Fujiko Nakaya’s misty sculptures. Photo: Pinault Collection
Nakai does not create an image of fog, but fog itself, writes the Pinault Collection (Bourse de Commerce, Paris). Using a system of high-pressure pumps and special nozzles, the rotunda’s space is regularly filled with tiny water droplets that form a dense white cloud. Visitors can move freely within the installation, disappearing and reappearing from the thick mist.
The work enters into a dialogue with the architecture of the building, which was renovated by Japanese architect Tadao Ando. The mist alters our usual perception of space: the outlines of walls, people, and interior elements constantly appear and dissolve, transforming a walk through the museum into an extraordinary visual experience.
According to curator Anne-Marie Duget, the artist does not simply use a natural phenomenon as artistic material, but creates conditions for a direct experience of its changeable nature. Fog simultaneously becomes both the object of observation and an obstacle to it, forcing viewers to look at the surrounding space in a new way.

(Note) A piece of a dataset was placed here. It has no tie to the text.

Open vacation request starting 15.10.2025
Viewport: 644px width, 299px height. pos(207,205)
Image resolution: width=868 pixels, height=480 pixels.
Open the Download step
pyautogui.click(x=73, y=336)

Fujiko Nakaya is considered a pioneer of fog sculpture. As early as the late 1960s, she joined the international group Experiments in Art and Technology (EAT), which explored the interaction between art and technology. The artist presented her first large-scale fog installation at the World Expo in Osaka in 1970. Since then, she has realized dozens of projects around the world, and the high-pressure water atomization technology she developed has become the hallmark of her work.
Nakai’s works exist for only a moment and are never exactly the same. Their form depends on temperature, humidity, and air movement. It is precisely this ephemerality that has made the artist’s fog sculptures one of the most recognizable and unusual trends in contemporary art.